В заключение несколько слов о месте церковного собора 1503 г. в складывании сословно-представительной монархии и земских соборов как центрального органа сословного представительства. В исторической науке повысился интерес к одному из достопримечательнейших явлений XVI в. — земским соборам.[623] Для изучения самого существа структуры сословно-представительной монархии исследование ее центрального органа (земских соборов) имеет первостепенное значение.

Достаточно хорошо изучены все сохранившиеся сведения о соборах XVI в., начиная с так называемого Собора примирения 1549 г. Однако предыстория земских соборов не была предметом специального исследования. А это приводило порой к путанице между земскими соборами и другими формами «соборного представительства», в частности церковного.[624]

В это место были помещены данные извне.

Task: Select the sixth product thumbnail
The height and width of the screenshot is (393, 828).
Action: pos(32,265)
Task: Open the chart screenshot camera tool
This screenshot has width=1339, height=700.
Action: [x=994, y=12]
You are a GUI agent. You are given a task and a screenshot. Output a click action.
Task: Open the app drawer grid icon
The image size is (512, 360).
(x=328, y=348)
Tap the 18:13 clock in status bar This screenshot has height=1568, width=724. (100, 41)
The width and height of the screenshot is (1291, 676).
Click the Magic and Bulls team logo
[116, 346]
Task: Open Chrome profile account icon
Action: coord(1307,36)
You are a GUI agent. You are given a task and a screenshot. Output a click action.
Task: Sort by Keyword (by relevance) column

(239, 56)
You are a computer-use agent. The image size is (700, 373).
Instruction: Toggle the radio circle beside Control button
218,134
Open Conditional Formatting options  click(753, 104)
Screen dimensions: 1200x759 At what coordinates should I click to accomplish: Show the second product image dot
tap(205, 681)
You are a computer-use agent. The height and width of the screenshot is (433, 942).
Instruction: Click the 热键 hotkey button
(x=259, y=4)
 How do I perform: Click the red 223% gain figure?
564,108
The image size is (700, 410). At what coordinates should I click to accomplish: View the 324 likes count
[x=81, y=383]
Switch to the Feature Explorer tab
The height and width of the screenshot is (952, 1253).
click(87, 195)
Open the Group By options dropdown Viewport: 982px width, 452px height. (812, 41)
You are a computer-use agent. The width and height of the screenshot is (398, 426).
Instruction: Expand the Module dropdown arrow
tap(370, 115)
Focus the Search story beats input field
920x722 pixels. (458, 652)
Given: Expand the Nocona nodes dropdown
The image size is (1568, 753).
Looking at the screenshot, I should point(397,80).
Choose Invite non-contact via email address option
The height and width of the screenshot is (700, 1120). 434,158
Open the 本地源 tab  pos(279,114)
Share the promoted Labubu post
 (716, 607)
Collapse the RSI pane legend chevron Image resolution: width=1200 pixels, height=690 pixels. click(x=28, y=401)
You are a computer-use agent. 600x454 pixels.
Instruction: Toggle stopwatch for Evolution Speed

Сложение земских соборов имеет длительную историю. Корни этого учреждения уходят в церковные соборы начала XVI в., когда светская власть начинает борьбу с церковным авторитаризмом, стремится взять в свои руки важнейший институт церковного управления. Зарождение земских, а точнее, церковно-земских соборов относится к началу XVI в. и связано с процессом складывания единого Русского государства. Сама форма этого учреждения была заимствована из практики церковного управления.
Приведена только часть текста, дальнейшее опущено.